··· Input rows

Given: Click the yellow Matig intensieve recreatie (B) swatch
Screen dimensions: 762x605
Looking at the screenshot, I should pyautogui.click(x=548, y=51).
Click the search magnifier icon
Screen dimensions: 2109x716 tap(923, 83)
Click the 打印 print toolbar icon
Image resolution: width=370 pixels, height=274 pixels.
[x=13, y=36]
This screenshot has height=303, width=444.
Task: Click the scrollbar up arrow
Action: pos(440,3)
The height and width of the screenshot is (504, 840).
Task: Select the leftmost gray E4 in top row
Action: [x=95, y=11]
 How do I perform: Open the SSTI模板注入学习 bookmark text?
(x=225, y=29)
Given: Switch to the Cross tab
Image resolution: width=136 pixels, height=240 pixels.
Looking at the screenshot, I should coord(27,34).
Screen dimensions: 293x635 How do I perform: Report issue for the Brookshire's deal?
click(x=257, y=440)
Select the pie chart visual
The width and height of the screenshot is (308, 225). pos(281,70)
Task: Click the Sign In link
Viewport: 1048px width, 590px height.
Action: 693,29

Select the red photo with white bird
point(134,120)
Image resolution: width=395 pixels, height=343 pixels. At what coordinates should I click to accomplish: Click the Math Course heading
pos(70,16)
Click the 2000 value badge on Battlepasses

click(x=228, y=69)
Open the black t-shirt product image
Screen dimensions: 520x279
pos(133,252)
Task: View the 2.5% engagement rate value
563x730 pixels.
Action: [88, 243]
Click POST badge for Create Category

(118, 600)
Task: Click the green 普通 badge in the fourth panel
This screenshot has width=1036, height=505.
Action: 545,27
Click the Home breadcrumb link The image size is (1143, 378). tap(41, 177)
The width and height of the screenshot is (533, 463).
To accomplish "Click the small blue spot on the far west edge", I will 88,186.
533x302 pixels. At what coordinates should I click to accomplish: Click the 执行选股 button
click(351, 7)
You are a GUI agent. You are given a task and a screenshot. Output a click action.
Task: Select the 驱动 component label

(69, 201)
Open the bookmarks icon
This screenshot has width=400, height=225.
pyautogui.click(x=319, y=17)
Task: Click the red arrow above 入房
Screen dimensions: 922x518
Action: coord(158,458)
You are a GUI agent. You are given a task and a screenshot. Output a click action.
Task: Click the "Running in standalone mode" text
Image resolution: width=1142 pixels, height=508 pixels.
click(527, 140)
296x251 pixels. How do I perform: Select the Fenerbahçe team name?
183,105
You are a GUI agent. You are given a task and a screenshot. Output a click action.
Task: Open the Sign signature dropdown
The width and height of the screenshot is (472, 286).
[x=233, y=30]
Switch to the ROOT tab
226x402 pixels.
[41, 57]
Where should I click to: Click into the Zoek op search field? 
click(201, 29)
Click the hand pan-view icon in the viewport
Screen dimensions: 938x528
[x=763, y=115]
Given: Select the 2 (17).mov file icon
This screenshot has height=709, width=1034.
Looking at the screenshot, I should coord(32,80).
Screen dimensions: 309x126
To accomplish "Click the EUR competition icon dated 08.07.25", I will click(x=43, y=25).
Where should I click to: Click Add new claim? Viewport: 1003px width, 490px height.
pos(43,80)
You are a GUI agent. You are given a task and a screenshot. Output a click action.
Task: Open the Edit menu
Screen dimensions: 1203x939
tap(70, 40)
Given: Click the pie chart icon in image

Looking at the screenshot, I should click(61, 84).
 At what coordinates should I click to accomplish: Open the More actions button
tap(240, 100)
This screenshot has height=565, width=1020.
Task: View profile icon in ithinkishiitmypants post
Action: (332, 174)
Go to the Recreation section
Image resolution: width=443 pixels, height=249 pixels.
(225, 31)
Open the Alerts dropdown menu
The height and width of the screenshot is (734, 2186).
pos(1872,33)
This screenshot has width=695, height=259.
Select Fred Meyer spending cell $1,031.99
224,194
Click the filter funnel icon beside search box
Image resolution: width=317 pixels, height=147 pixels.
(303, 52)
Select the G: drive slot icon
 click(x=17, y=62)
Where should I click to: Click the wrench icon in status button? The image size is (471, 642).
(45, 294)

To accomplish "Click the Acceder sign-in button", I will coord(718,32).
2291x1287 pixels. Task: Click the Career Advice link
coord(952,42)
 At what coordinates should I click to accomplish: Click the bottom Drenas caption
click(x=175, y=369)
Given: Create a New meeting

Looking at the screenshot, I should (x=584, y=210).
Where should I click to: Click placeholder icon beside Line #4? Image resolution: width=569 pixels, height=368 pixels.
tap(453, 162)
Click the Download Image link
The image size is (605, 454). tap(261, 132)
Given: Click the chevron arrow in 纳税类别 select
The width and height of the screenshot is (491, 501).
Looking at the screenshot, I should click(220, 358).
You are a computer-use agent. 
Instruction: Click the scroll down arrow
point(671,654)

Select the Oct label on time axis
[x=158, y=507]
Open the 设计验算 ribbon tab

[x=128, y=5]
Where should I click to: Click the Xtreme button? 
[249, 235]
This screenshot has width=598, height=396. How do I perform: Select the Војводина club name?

······

Stated task
Please print the listing above again, line for line, without changing a thing.

Full answer
Given: Click the yellow Matig intensieve recreatie (B) swatch
Screen dimensions: 762x605
Looking at the screenshot, I should pyautogui.click(x=548, y=51).
Click the search magnifier icon
Screen dimensions: 2109x716 tap(923, 83)
Click the 打印 print toolbar icon
Image resolution: width=370 pixels, height=274 pixels.
[x=13, y=36]
This screenshot has height=303, width=444.
Task: Click the scrollbar up arrow
Action: pos(440,3)
The height and width of the screenshot is (504, 840).
Task: Select the leftmost gray E4 in top row
Action: [x=95, y=11]
 How do I perform: Open the SSTI模板注入学习 bookmark text?
(x=225, y=29)
Given: Switch to the Cross tab
Image resolution: width=136 pixels, height=240 pixels.
Looking at the screenshot, I should coord(27,34).
Screen dimensions: 293x635 How do I perform: Report issue for the Brookshire's deal?
click(x=257, y=440)
Select the pie chart visual
The width and height of the screenshot is (308, 225). pos(281,70)
Task: Click the Sign In link
Viewport: 1048px width, 590px height.
Action: 693,29

Select the red photo with white bird
point(134,120)
Image resolution: width=395 pixels, height=343 pixels. At what coordinates should I click to accomplish: Click the Math Course heading
pos(70,16)
Click the 2000 value badge on Battlepasses

click(x=228, y=69)
Open the black t-shirt product image
Screen dimensions: 520x279
pos(133,252)
Task: View the 2.5% engagement rate value
563x730 pixels.
Action: [88, 243]
Click POST badge for Create Category

(118, 600)
Task: Click the green 普通 badge in the fourth panel
This screenshot has width=1036, height=505.
Action: 545,27
Click the Home breadcrumb link The image size is (1143, 378). tap(41, 177)
The width and height of the screenshot is (533, 463).
To accomplish "Click the small blue spot on the far west edge", I will 88,186.
533x302 pixels. At what coordinates should I click to accomplish: Click the 执行选股 button
click(351, 7)
You are a GUI agent. You are given a task and a screenshot. Output a click action.
Task: Select the 驱动 component label

(69, 201)
Open the bookmarks icon
This screenshot has width=400, height=225.
pyautogui.click(x=319, y=17)
Task: Click the red arrow above 入房
Screen dimensions: 922x518
Action: coord(158,458)
You are a GUI agent. You are given a task and a screenshot. Output a click action.
Task: Click the "Running in standalone mode" text
Image resolution: width=1142 pixels, height=508 pixels.
click(527, 140)
296x251 pixels. How do I perform: Select the Fenerbahçe team name?
183,105
You are a GUI agent. You are given a task and a screenshot. Output a click action.
Task: Open the Sign signature dropdown
The width and height of the screenshot is (472, 286).
[x=233, y=30]
Switch to the ROOT tab
226x402 pixels.
[41, 57]
Where should I click to: Click into the Zoek op search field? 
click(201, 29)
Click the hand pan-view icon in the viewport
Screen dimensions: 938x528
[x=763, y=115]
Given: Select the 2 (17).mov file icon
This screenshot has height=709, width=1034.
Looking at the screenshot, I should coord(32,80).
Screen dimensions: 309x126
To accomplish "Click the EUR competition icon dated 08.07.25", I will click(x=43, y=25).
Where should I click to: Click Add new claim? Viewport: 1003px width, 490px height.
pos(43,80)
You are a GUI agent. You are given a task and a screenshot. Output a click action.
Task: Open the Edit menu
Screen dimensions: 1203x939
tap(70, 40)
Given: Click the pie chart icon in image

Looking at the screenshot, I should click(61, 84).
 At what coordinates should I click to accomplish: Open the More actions button
tap(240, 100)
This screenshot has height=565, width=1020.
Task: View profile icon in ithinkishiitmypants post
Action: (332, 174)
Go to the Recreation section
Image resolution: width=443 pixels, height=249 pixels.
(225, 31)
Open the Alerts dropdown menu
The height and width of the screenshot is (734, 2186).
pos(1872,33)
This screenshot has width=695, height=259.
Select Fred Meyer spending cell $1,031.99
224,194
Click the filter funnel icon beside search box
Image resolution: width=317 pixels, height=147 pixels.
(303, 52)
Select the G: drive slot icon
 click(x=17, y=62)
Where should I click to: Click the wrench icon in status button? The image size is (471, 642).
(45, 294)

To accomplish "Click the Acceder sign-in button", I will coord(718,32).
2291x1287 pixels. Task: Click the Career Advice link
coord(952,42)
 At what coordinates should I click to accomplish: Click the bottom Drenas caption
click(x=175, y=369)
Given: Create a New meeting

Looking at the screenshot, I should (x=584, y=210).
Where should I click to: Click placeholder icon beside Line #4? Image resolution: width=569 pixels, height=368 pixels.
tap(453, 162)
Click the Download Image link
The image size is (605, 454). tap(261, 132)
Given: Click the chevron arrow in 纳税类别 select
The width and height of the screenshot is (491, 501).
Looking at the screenshot, I should click(220, 358).
You are a computer-use agent. 
Instruction: Click the scroll down arrow
point(671,654)

Select the Oct label on time axis
[x=158, y=507]
Open the 设计验算 ribbon tab

[x=128, y=5]
Where should I click to: Click the Xtreme button? 
[249, 235]
This screenshot has width=598, height=396. How do I perform: Select the Војводина club name?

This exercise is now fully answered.